1 cup water (70° to 80°)
3 tablespoons canola oil
1 teaspoon lemon juice
2 tablespoons plus 1-1/2 teaspoons brown sugar
1 tablespoon plus 1-1/2 teaspoons instant nonfat dry milk powder
1 teaspoon salt
3/4 teaspoon ground nutmeg
3 cups bread flour
1 package (1/4 ounce) active dry yeast
1 cup chopped dried apricots
How to make?
Put first 9 ingredients in the bread maker pan in the order
recommended by the manufacturer
Then choose the cycle of sweet bread.
Choose the color medium crust and the size of the loaf if
accessible.
Bake as per the directions of the bread machine (check the dough
after mixing for 5 minutes; add 1 to 2 tablespoons of water or
flour if necessary).
Just before the final rubbing (your machine can sound this out
audibly), add apricots.
12. HAWAIIAN SWEET BREAD
What do you need?
1 cup of warm water
3 cups all-purpose flour
2 tablespoons powdered milk
3 teaspoons yeast
1/4 teaspoon vanilla extract
4 tablespoons butter (or 4 tablespoons margarine)
5 tablespoons white sugar
3/4 teaspoon salt
2 tablespoons instant potato flakes
1/4 teaspoon lemon extract
2 eggs
How to make?
Quantify products inside the bread maker in the manufacturer's
suggested order.
I use the command mentioned in the dish.
Fixed the medium crust in the machine and click play.
Makes loaf for 1, 2, 1/2 pounds.
It's like using a bread machine to do all the flour.
I then take out the dough and create a round piece of bread.

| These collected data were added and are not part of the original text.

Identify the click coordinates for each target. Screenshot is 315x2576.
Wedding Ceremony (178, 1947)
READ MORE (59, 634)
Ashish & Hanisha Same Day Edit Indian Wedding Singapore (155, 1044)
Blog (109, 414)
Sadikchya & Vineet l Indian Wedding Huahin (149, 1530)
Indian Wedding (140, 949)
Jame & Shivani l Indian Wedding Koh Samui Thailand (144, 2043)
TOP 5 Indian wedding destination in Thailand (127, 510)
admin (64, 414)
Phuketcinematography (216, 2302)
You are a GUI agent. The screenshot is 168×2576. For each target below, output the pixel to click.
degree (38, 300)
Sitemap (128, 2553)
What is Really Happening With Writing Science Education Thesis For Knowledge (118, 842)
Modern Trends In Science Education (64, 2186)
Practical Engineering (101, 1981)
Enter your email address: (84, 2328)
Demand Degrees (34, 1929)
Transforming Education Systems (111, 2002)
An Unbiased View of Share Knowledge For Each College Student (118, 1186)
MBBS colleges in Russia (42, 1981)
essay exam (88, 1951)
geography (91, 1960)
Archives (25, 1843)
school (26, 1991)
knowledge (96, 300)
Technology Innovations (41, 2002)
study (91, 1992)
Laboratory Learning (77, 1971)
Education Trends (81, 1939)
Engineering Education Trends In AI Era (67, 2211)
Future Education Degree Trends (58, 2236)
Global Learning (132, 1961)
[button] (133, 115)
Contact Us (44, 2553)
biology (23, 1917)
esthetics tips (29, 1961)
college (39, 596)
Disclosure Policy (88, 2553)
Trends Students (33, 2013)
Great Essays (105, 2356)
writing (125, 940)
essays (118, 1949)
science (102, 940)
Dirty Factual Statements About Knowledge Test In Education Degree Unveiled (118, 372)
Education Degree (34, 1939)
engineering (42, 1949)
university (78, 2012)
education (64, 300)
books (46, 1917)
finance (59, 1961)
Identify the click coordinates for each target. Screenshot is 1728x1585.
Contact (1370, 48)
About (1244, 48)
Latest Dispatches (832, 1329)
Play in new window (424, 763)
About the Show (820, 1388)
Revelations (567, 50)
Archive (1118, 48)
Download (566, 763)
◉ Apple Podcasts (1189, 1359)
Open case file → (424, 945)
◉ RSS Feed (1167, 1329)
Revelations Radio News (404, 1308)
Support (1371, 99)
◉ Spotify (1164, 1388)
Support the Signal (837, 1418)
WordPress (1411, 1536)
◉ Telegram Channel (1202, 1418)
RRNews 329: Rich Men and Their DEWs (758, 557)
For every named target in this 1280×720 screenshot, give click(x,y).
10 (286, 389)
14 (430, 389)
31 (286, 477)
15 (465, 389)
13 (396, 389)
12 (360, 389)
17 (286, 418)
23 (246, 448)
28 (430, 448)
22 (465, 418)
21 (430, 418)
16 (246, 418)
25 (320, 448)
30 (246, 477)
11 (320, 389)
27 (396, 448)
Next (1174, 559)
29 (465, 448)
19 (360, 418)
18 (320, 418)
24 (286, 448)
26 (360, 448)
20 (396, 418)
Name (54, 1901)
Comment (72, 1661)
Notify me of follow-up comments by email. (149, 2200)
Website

Let everything rise and then bake at 400 degrees in the oven.
13. TROPICAL SWEET BREAD
What do you need?
1/4 cup warm buttermilk (70° to 80°)
1/4 cup pineapple juice
3 tablespoons butter, softened
1 egg
1/2 cup pineapple tidbits
1/2 cup sliced ripe banana
3 cups bread flour
1/4 cup whole wheat flour
1/2 cup sweetened shredded coconut
4-1/2 teaspoons sugar
1 teaspoon salt
1/4 teaspoon baking soda
1-1/2 teaspoons active dry yeast
1/3 cup chopped macadamia nuts
How to make?
Put the first thirteen ingredients in the bread machine, in the
order suggested by the manufacturer.
Pick a simple setting for the bread.
Pick the color of the crust and size of the loaf, if appropriate.